Friday, April 8, 2011

an end...and a beginning

All stories have a beginning and an end. The beginning is often at the - well - beginning; and the end is at the end (nothing gets by me, does it). However, today's story will begin with an end and end with a beginning... The past month's blogs have been mostly about my journey in a quest for the presidency at Concordia University, St. Paul. From being patient...to falling in love...to trusting the process - I have discovered a lot about myself and my hopes and dreams regarding my vocation and calling. If you have not yet heard, Tom Ries received the call to be the 9th president of Concordia University, St. Paul this past Monday. I received the phone call informing me of the Board's decision at 3:53 PM. A bit dissapointing...a bit disheartening..and a bit of sadness - these feelings have all come and gone during this past week. It has been an END to a really great part of my life. Over the past 5 months (my inital letter of intent went to the Board on October 30, 2010) I have done the following:

  • read the Minneapolis Star-Tribune on a daily basis off of my Kindle

  • talked with numerous people in the Twin Cities area to better understand the school

  • read multiple books and articles on what it means to be a college president

  • pictured myself in the role and how I would react to different situations

  • prayed with friends and colleagues about the position

  • learned all kinds of things about myself through the lens of a college president

  • learned about all aspects of the University by asking questions of my colleagues

  • explored the housing market in St. Paul and Minneapolis

  • made new friends at Concordia, St. Paul and elsewhere

  • and much, much more...

But that now comes to an END...but rather than close this book and place it on the shelf, I have chosen to let it lead to a new BEGINNING. One of my strengths is that of LEARNER, so I have now begun to ask the question of what I have learned from this experience and how I can put that learning into practice for this new beginning. While my title continues to remain Dean of the College of Business, I am no longer the same Dean I was before October 30, 2010. I have been given a set of tools to use in this position that I did not have before, and my goal is to use those tools in this new beginning. Here's are the questions I will ask to guide me in this journey...

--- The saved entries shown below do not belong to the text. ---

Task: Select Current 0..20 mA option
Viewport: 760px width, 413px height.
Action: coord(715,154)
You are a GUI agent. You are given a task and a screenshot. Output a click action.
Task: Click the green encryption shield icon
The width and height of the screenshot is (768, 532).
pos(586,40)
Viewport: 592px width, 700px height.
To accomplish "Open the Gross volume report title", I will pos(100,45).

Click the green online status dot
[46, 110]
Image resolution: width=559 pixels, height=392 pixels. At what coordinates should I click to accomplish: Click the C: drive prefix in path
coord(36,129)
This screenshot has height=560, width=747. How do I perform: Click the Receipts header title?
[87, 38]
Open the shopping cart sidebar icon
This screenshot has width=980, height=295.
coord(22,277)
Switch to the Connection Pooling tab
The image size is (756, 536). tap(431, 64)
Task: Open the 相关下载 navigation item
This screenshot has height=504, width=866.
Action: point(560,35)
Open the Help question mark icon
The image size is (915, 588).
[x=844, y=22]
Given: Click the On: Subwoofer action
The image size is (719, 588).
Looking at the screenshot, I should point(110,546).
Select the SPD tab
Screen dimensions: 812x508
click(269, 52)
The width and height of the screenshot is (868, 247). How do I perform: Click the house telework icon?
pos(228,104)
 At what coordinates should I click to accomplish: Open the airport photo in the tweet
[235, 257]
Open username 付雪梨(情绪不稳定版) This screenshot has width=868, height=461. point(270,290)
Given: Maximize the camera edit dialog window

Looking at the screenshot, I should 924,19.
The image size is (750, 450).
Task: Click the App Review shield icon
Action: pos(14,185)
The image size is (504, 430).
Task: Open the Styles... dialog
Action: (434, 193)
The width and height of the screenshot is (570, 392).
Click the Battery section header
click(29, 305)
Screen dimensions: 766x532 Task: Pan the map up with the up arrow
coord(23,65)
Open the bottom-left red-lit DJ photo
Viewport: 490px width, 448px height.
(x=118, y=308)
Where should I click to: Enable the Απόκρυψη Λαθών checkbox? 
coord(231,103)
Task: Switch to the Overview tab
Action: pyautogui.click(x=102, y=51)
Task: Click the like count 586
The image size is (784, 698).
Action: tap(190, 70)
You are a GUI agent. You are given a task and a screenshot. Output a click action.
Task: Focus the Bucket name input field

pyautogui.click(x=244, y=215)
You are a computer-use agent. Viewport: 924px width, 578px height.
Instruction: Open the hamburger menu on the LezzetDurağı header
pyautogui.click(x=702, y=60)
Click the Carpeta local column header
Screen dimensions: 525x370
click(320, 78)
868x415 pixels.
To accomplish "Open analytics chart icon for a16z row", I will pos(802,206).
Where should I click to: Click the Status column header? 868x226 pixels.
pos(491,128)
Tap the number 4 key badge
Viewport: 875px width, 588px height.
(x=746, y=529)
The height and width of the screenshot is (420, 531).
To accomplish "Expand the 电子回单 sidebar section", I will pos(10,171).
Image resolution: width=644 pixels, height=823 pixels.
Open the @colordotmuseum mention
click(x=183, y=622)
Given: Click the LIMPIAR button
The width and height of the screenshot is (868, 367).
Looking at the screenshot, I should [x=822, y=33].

  • Understanding more deeply the big picture of a university, how can I position my College to expand and grow at an even quicker rate?

  • Having put in place an interim succession plan, how will I use that to develop people in their leadership skills and capacity?

  • Having had to consider a vision for an entire University, can a vision for the College of Business now be even more robust and energizing?

  • Having pictured myself in the role of President, what can I take from that to leverage my role as a Dean of this College?

  • With many friends and colleagues having told me they are glad I am staying at CTX, how can I now better serve them in reaching their goals and dreams?

  • How will what I learned about myself through this process prepare me for what comes next in my current role?

  • Having made many new connections, especially at CSP, how will I not only keep those alive but partner with these new friends to serve God's Kingdom?

  • Knowing that a part of my "falling in love" with CSP was its urban/diverse setting, where and how will I use that passion to further the Kingdom of God?

  • Having tasted the role of being a college president, what are the next steps in my growth toward having that opportunity in the future?

  • What questions are important for me to ask - especially over the next month - to fully realize the learning I can receive from this process?

I am excited about this beginning - it is almost as if this is the first day of the rest of my life. And though the ending was not what I might have wanted at this time, I know that this beginning is just that - a BEGINNING that will have yet another ending of which I am not aware. And so, I end this story with a beginning, and share these words which I came across the first morning of my new beginning...


I leave all things to God's direction, He loves me both in joy and woe.


His will is good, sure his affection; His tender love is true, I know.


My fortress and my rock is He: What pleases God, that pleases me.

1 comment:

Anonymous said...

Being honest - this is bittersweet news. I know that you put your whole self into this and the results must be disappointing. But I (quite selfishly)am glad you will remain in Austin. My life is better with you in it.